The panic in Levi’s voice suddenly rings very, very clear.

Erwin stops. He stops, and there’s a pause in which he hears Levi’s harsh breathing, hears his own heartbeat in his ears, and then he let’s go of Levi’s neck, takes a step back.

Erwin feels a harsh and sudden chill, feels the anger drain in a sudden pull. Levi straightens and takes a step away from him in the same moment. His eyes meet Erwin’s for only a second. Erwin’s body goes cold. Levi’s eyes are distant, almost unfocused, scared and surprised, defensive. They stay that way only for a moment though before they go bright with anger.

Levi steps forward only to shove Erwin away. Erwin stumbles a step backwards, Levi already turning. He’s out the door a moment later, slamming it behind him.

Erwin sits in his office. He sits and thinks and after a bit puts his head in his hands, elbows braced against his desk.

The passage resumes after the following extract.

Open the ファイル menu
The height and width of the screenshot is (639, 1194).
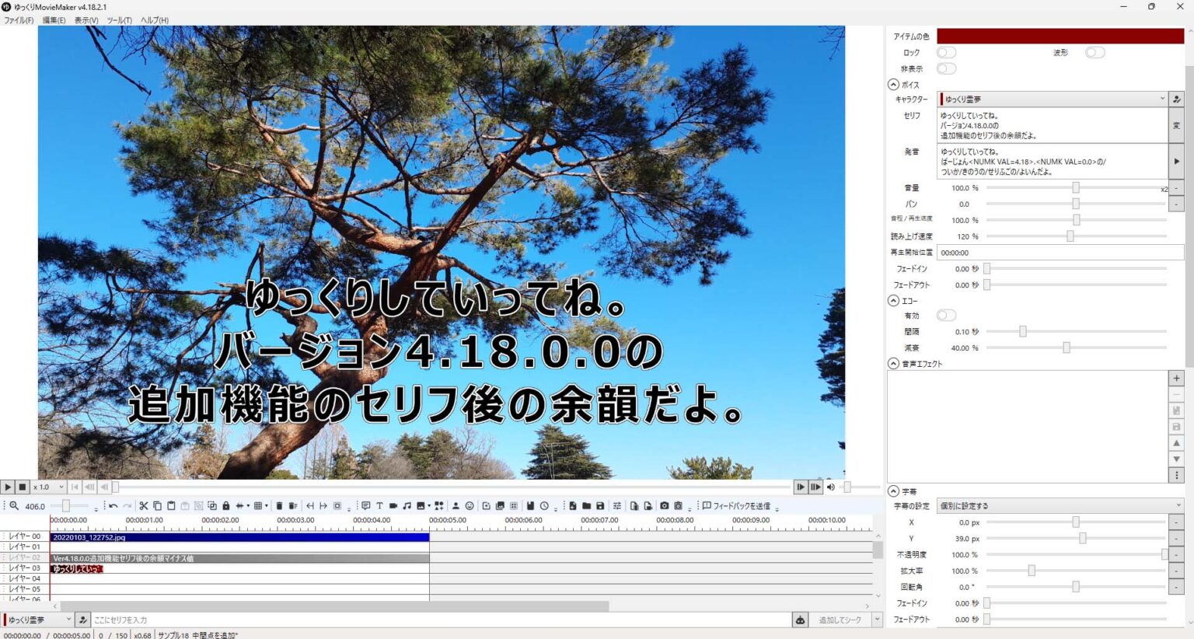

He should not have gotten angry like that, violent like that. He’d utterly lost his temper, and he’s ashamed at his own actions, and more ashamed that he didn’t realize he was crossing a line until Levi told him directly. Erwin knows he should not have gotten that angry, knows that he owes Levi an apology, but he also knows that he cannot let this go. He can’t decide if he should come up with a different punishment. If it were anyone else, he would do as Flagon suggested and have them thrown in a cell for a week or two, but with everything Levi’s told and shown him about his cleaning compulsions, Erwin thinks it would be very cruel. Erwin gets up again and starts to pace.

It is only about an hour later when Erwin’s door opens again. Erwin looks up, surprised, when Levi walks in. He enters slowly, his expression guarded. Erwin stops walking, stays over near his desk. Levi shuts the door behind him but stays near it.

“I didn’t think you’d be back today,” Erwin says.

“Are you calm now?” Levi says. “You’re not going to freak out again?”

“I’m calm,” Erwin says. He’s still angry, but it’s a mixed anger and concern and shame, guilt at the way he’d acted. He’d handled it badly. “I’m sorry for losing my temper,” Erwin says.

Levi eyes him. He takes a step farther into the room. “I know I fucked up,” he says. He clenches his hands. “I can’t do it like that.”

“Like that?” Erwin says.

“You ever have someone beat you, Erwin?” Levi says.

His expression is completely blank. Erwin feels something in his stomach turn and he knows already that he doesn’t want to follow this conversation.

“Have someone beat you, to punish you, while they’re angry and out of control?” Levi says.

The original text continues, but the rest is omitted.